Comment l’évolution de notre société a changé notre rapport à la défaite

Si la défaite est devenue à ce point insupportable dans le football, c’est parce qu’il s’est adapté à l’évolution de notre société, tournée de plus en plus vers l’image comme nous l’explique Laurent-David Samama : « même si on sait que l’on peut perdre et que l’on est tous amené à perdre un jour ou l’autre, on essaye de fuir à tout prix la défaite. Dans cette société, où l’on est constamment noté, comparé et mesuré, la défaite est une sorte de drame car elle nous renvoie à notre incompétence. »

Sans que l’on s’en rende vraiment compte, les médias, les publicitaires et les agences de communication ont créé un “marketing de la victoire” et ont façonné notre vision du « winner » qui peut biaiser notre perception des champions, que l’on peut croire invincibles ou dont on minimise les défaites.
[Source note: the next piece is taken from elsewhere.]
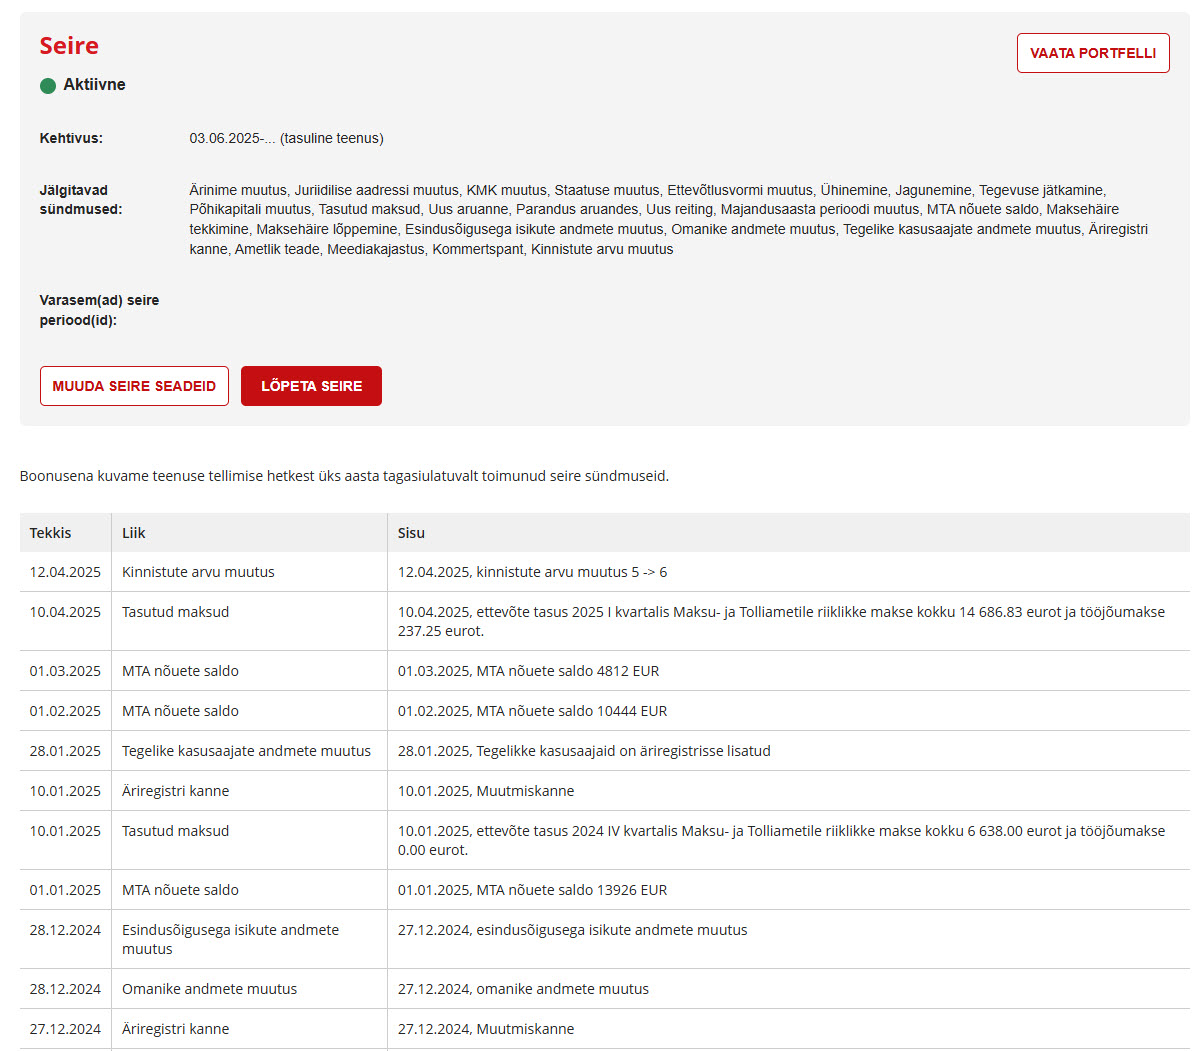Click the Liik column header
This screenshot has height=1051, width=1195.
tap(134, 533)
Parmi les joueurs régulièrement cités comme étant les meilleurs de l’Histoire (Pelé, Zidane, Maradona, Messi, Cristiano Ronaldo), tous ont connu des défaites cuisantes sans que l’on puisse remettre en cause leur grandeur, car celle-ci s’exprime au-delà de simples trophées, victoires ou défaites.
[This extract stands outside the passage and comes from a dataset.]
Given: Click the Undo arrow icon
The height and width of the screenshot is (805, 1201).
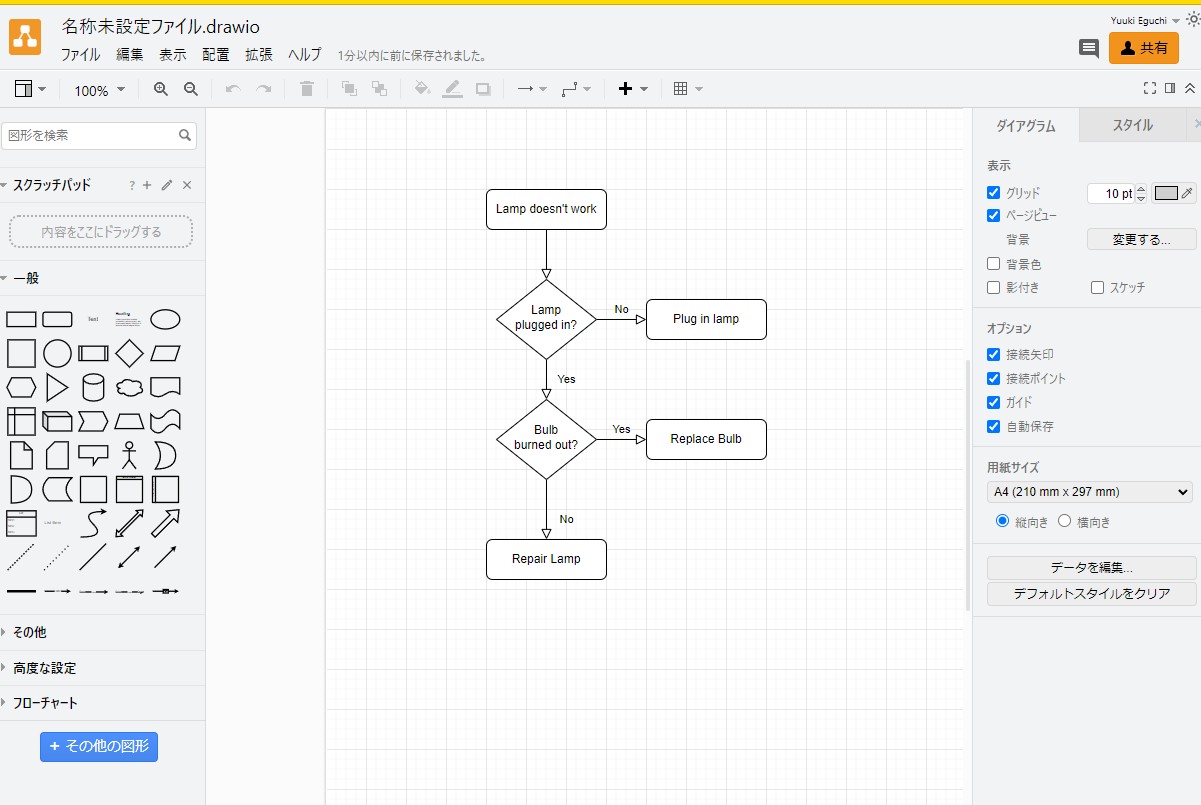Looking at the screenshot, I should 231,89.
« Pour moi, il faut séparer les générations. Ceux qui ont grandi dans les années 70 et qui ont connu les Pays-Bas de Johan Cruyff, les “poteaux carrés” des Verts en 1976, le France-Allemagne de 1982, avaient intégré qu’il fallait savoir perdre avant de gagner. Mais depuis, le monde a changé et les mentalités avec. Aujourd’hui, on met trop en avant les victoires mais pas assez le processus qu’il y a derrière. Le football est un sport de cycles et on a tendance à l’oublier », nous rappelle Laurent-David Samama.

Les défaites fondatrices

Dans la société actuelle, certaines défaites peuvent être comparables à une petite mort. Il n’est d’ailleurs pas rare de voir des athlètes passer par les différentes étapes du deuil après une défaite ou une blessure. « Après une défaite douloureuse, on passe souvent par une phase de reconstruction similaire à un deuil post mortem avant de remonter la pente. La grande différence dans le sport, c’est que l’on ne meurt jamais vraiment et qu’on l’a souvent la chance de pouvoir renaître rapidement », nous indique Laurent-David Samama.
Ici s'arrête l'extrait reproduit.